Written and Directed By Eva Vives
For a comedy about a comic who can’t get control of her life, this was heavier than I expected. Mary Elizabeth Winstead has been impressive in most things I’ve seen her in, but this was a showcase for her to truly shine (hence the title), and she really took the ball and ran with it. Nina is as cynical and vitriolic as one might expect a budding comedian to be, but when given a window into her life offstage, it’s easy to see where the fire comes from.
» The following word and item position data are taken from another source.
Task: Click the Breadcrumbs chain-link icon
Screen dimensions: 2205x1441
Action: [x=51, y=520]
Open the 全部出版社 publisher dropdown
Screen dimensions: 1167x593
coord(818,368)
Winstead is witty and acerbic, each quality constantly trying to upstage the other, exploding out of her with an intensity that ranges from quiet to screaming, from private conversations to the most public of forums.
Common has a really solid turn as Rafe, the one man who finally makes a big enough impression on Nina to make her want to change her wild sexual ways and settle down. Naturally, she doesn’t know how to respond to her emotions, but Rafe is right there for her, trying to keep her on a path, instead of constantly changing directions and sabotaging herself. He plays his role with the smooth cool factor that you might expect, but there is more to him than meets the eye. Common and Winstead make a good and interesting on-screen pairing, with plenty of chemistry to go around.
The third act certainly took the narrative down a darker path than I had anticipated, but Nina couldn’t come to terms with newfound success so, like her relationship, she had to put it in danger. But the way in which she did so was brutally honest, raw and powerful, and invokes issues that should be discussed and not kept as hidden as they have been.